"There was an unexpected error loading this library" every so often-SIGKILL required to restart PleX

Server Version#: plex-media-server-plexpass 1.32.5.7349-1
Player Version#: plex-media-player 2.58.1-3
<If providing server logs please do NOT turn on verbose logging, only debug logging should be enabled>

Trying to click on media in the client will eventually throw “There was an unexpected error loading this library” after trying to open a media library item a after a couple seconds of trying.

The plexmediaserver service is still running but trying to restart it with systemctl restart plexmediaserver hangs - unable to stop it. As if the process is stuck on something.

Eventually, systemd kills the service and starts a new one. This results in a usable PleX experience once more and all the library items load open near-immediately.

It is also possible to kill the PleX process but it doesn’t respond - A manual sigkill (kill -9) were required to kill the stunned Plex Media Server process which wouldn’t close when asked nicely.

Starts back up immediately after being killed.

None of the involved storage on the server seems to be having any trouble and the dual socket cpu’s of the server are idle. The Plex Media Server process is just getting inexplicably stuck.

The last log lines in journalctl for the plexmediaserver unit are Generated new chapter thumbnails for SomeShowNameHere an hour or so before plexmediaserver.service: Main process exited, code=killed, status=9/KILL when systemctl had to kill the process because it wasn’t responding.

The host also has a Quadro P2000 [GP106GL] in it which plexmediaserver uses. This gpu was also idle and responsive as seen via the nvidia-smi command during the plex server process’s partial hang.

This keeps happening frequently multiple times a month and it’s frustrating to bother with. The plex server should not have to be sigkilled to be restarted and it shouldn’t be locking up like that either.

Plex did this again this afternoon and I noticed a process I don’t usually see named Plex EAE Service which had started nearly 12 hours prior (around 2:03am) and had consumed 48m36s of cputime since its startup. When I issued a regular kill to this process (The default is SIGTERM) it refused to die.

Most importantly combing journalctl for relevant Plex logs showed the exact same last message Generated new chapter thumbnails for SameEpisodeOfSomeShowHere that I saw the last time Plex hung like this.

There were two copies of the above mentioned episode.

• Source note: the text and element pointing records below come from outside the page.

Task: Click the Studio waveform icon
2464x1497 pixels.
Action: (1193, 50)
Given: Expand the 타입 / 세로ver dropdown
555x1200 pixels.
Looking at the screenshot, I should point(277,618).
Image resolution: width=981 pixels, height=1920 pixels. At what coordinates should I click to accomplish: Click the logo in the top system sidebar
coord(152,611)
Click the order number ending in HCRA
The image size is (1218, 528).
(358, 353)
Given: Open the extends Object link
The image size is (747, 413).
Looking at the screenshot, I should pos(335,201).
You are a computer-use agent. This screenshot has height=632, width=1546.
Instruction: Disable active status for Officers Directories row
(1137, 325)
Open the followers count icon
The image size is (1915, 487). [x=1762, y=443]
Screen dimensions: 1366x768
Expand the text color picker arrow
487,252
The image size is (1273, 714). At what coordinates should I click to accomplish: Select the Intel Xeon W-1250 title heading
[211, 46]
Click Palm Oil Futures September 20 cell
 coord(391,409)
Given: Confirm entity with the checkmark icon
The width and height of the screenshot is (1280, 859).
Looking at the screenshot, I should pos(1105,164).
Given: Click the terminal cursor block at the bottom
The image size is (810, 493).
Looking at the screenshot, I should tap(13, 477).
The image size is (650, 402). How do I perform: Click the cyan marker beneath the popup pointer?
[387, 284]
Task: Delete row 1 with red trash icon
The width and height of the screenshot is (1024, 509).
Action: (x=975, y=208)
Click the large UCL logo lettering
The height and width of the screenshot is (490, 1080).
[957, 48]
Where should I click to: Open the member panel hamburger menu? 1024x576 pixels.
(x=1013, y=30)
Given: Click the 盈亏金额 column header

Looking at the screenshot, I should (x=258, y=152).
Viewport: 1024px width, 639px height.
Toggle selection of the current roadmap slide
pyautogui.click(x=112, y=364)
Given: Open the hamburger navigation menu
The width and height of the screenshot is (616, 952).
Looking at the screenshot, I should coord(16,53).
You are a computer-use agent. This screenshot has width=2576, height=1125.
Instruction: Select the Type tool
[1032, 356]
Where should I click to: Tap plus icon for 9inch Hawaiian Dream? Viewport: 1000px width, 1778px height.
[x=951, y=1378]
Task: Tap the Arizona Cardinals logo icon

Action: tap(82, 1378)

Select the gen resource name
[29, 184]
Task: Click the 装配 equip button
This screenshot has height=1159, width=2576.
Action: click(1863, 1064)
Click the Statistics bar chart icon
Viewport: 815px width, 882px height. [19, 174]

One in regular quality and another in DolbyVision which slipped under the radar. I removed that file and restarted plex (Once again using SIGKILL because it refuses to restart once it gets into this state) and I saw the same episode have chapter thumbnails generated again.

Thus far my only lead is PleX’s thumbnail generator not liking certain media formats or edge cases. Does anyone on the development team actually read these posts or is this just another dead end for reporting a problem which has been plaguing me for months?

Please pull that file out, set it aside (Yes, we want it), and replace it with something more mainstream for now so you can continue.

I have a feeling you got your hands on a HEVC DV Profile 5 video – which cannot be transcoded in any way (no license) and PMS might not know what to do with it. It shouldn’t have gotten all twisted up under any circumstances.

If we can make arrangements for me to get the file (or at least the first 250 MB of it), that’ll help us.

Hi and thanks for your response. I’ve pulled the file back out of this morning’s snapshot and below is the video section from mediainfo regarding the file if it helps give a glance. I suspect that 05.06 might confirm your suspicions if I’m reading correctly.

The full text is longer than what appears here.